This week, we make our music more magical with FabFilters on iOS, edit multiple streams of 4K video with Lumafusion 2, stay private with Guardian Firewall, and ridicule Microsoft’s Office to-do app, which has finally been released on the Mac.
LumaFusion 2
LumaFusion is the go-to video-editing powerhouse on iOS, and now it is even more powerful. The app, which already does most of what you can do when editing on the Mac, now adds support for external monitors. You can hook your iPad up to a display, and view the video on the big screen, while you manipulate the clips and timeline on the iPad itself.
You can also work with up to six tracks of 4K video simultaneously. We knew the iPad Pro hardware was powerful, but only now are we seeing what it can do. LumaFusion 2 is a free upgrade for existing users.
Price: $14.99
Download: LumaFusion from the App Store (iOS)
Microsoft To-Do: List, Task & Reminder
Microsoft’s Office 365 to-do list is now available for the Mac. “Going beyond a mere list of items to check off, this software is designed to automatically prioritize tasks that are most important,” wrote our own Ed Hardy this week, admirably managing to find new words to describe what is little more than a plain old to-do list, one that should have been on the Mac a long time ago.

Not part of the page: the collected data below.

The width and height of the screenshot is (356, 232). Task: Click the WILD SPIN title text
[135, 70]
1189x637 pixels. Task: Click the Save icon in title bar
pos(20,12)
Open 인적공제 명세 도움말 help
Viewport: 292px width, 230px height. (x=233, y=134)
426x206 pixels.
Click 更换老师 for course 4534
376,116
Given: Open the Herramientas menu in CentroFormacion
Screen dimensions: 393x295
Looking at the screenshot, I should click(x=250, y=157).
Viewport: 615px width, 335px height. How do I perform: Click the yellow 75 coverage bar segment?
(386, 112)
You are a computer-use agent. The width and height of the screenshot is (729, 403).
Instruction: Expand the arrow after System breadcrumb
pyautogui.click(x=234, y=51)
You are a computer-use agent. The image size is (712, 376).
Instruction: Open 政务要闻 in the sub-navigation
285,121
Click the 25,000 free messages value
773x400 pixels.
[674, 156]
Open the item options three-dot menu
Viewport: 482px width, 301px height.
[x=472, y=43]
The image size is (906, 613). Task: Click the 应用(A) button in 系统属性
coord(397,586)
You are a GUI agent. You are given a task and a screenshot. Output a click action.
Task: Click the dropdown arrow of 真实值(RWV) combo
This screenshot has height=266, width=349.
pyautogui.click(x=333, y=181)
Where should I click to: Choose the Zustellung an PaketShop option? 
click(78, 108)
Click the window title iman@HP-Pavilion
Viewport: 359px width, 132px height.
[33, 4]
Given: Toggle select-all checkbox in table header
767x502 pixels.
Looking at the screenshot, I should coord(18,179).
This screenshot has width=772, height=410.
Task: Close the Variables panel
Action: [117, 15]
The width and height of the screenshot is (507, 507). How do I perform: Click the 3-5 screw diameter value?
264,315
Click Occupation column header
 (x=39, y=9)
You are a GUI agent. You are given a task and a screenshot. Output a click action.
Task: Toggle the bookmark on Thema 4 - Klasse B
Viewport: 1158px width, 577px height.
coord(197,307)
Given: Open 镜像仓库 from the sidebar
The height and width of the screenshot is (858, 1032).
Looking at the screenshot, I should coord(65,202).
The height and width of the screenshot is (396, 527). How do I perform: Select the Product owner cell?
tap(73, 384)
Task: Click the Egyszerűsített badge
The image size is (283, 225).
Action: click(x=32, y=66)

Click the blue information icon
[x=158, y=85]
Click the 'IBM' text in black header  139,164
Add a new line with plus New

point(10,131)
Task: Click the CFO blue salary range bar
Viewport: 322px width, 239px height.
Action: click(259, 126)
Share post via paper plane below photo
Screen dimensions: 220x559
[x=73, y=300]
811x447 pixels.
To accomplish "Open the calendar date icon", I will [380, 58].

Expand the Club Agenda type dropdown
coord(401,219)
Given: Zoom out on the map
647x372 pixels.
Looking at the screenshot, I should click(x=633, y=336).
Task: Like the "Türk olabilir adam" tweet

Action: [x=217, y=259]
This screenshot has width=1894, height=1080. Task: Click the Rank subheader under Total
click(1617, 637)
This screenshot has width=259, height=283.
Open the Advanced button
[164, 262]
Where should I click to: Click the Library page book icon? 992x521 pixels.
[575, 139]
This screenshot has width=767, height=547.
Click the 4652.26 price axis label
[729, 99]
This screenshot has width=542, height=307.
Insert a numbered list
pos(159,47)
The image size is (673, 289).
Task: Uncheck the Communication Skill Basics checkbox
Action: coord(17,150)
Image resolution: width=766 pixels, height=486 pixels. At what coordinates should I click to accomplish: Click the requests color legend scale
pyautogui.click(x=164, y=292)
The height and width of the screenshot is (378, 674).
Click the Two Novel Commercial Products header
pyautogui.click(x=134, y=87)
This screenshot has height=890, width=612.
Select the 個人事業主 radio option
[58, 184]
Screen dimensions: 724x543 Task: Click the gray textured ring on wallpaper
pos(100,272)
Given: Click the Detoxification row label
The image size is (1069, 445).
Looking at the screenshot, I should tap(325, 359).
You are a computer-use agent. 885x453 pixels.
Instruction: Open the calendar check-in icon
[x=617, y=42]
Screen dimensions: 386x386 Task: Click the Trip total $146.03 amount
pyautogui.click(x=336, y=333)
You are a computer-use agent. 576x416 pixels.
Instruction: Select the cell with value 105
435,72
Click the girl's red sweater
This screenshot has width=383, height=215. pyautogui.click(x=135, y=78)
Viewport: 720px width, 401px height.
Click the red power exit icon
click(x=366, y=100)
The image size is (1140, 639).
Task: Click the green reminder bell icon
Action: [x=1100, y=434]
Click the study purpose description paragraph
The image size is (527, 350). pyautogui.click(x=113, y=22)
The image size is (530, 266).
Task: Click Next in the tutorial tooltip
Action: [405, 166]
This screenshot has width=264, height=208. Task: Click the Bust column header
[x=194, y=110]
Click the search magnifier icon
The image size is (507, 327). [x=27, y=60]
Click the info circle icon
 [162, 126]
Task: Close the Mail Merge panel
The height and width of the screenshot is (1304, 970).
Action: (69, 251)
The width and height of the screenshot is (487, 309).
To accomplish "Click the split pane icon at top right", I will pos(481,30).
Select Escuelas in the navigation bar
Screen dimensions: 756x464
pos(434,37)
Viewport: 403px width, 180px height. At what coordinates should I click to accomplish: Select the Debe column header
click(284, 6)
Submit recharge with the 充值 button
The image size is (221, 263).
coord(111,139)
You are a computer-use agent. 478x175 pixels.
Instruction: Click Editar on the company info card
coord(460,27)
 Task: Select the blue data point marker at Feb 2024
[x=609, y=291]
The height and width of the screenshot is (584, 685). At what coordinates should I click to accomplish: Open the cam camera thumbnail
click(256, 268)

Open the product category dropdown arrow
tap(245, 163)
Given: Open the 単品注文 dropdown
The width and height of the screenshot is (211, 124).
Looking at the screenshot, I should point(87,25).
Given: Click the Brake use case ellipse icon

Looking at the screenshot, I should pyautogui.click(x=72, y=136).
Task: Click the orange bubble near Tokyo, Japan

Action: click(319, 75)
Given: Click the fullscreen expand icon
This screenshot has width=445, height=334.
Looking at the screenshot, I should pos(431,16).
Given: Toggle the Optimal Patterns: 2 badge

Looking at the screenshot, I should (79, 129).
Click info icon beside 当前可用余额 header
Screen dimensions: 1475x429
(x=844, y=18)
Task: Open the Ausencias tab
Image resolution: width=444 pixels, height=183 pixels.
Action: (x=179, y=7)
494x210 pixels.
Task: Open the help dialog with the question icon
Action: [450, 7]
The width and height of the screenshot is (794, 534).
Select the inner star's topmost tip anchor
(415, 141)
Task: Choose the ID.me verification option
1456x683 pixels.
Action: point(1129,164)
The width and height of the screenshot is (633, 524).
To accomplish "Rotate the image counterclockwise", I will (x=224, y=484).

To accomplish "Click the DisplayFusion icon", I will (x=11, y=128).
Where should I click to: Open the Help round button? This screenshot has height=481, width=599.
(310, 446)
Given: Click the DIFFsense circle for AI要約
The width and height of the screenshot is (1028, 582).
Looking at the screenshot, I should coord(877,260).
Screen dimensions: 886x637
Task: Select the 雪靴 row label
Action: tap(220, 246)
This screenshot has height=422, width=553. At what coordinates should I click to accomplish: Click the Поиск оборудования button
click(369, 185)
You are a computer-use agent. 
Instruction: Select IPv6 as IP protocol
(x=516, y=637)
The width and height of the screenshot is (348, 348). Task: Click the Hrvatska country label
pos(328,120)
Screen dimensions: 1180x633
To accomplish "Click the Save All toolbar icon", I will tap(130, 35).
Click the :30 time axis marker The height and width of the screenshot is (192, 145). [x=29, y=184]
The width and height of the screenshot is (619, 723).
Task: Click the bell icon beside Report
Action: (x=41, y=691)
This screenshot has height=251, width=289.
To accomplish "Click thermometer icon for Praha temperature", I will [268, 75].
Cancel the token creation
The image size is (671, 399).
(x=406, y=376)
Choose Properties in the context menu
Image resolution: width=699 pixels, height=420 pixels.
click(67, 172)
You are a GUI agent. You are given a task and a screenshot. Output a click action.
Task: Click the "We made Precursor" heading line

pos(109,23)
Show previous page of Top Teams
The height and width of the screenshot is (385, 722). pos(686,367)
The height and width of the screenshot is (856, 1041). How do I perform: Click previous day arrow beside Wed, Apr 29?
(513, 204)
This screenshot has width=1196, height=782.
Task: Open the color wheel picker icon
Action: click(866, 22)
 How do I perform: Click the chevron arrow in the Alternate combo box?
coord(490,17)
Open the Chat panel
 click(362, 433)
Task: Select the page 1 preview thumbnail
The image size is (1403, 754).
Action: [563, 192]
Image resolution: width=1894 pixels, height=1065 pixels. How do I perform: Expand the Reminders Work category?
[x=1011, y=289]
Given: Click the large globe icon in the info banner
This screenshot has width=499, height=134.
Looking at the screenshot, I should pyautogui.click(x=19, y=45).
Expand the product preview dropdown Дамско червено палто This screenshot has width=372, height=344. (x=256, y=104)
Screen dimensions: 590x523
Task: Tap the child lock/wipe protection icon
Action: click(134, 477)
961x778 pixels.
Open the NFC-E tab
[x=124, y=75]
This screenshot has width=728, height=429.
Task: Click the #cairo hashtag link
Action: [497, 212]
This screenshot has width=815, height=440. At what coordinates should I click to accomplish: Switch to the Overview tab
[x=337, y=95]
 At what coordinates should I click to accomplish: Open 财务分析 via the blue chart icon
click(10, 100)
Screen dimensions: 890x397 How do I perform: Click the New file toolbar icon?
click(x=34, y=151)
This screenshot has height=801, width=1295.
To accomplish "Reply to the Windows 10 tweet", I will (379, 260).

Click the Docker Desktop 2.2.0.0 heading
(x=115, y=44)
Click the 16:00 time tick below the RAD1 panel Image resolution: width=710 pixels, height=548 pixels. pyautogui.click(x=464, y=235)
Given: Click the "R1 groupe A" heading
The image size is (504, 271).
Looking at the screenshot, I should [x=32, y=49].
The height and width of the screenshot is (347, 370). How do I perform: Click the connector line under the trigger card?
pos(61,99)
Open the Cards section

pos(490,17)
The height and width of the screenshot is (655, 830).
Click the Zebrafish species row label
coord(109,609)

“Naturally, the app makes it easy to carry forward unfinished items from the day before,” he added, with valiant redundancy.
Price: Free
Download: Microsoft To-Do
Guardian Firewall
Guardian Firewall is a proper, privacy-guarding firewall for iOS. When available (next month, for new users), it will block apps from sharing your private data without your knowledge. The app is the front end to a virtual private network that routes all your data through Guardian’s own servers. Dodgy connections are blocked, keeping your private data private.
Price: $10 per month subscription
Download: Guardian Firewall from the App Store (iOS)
FabFilter bundle
FabFilter makes some of the best audio plugins for desktop computers, and now the company has ported those plugins to iOS. This is a big deal, not just because it means that iPad and iPhone users gain access to possibly the best EQ, reverb, compressor and other plugins on what is still a fledgeling platform, but because it means that the big players are taking iOS seriously as a music platform.
These plugins aren’t cheap, either. In iOS terms, $30 for an audio unit plugin is an order of magnitude higher than what we’re used to. But it’s also good news, because real prices mean sustainability. That $2 compressor plugin looks like a bargain, except that it never gets updated, and stays buggy forever.
The whole set is available as a bundle for $150, with individual apps from $29.99.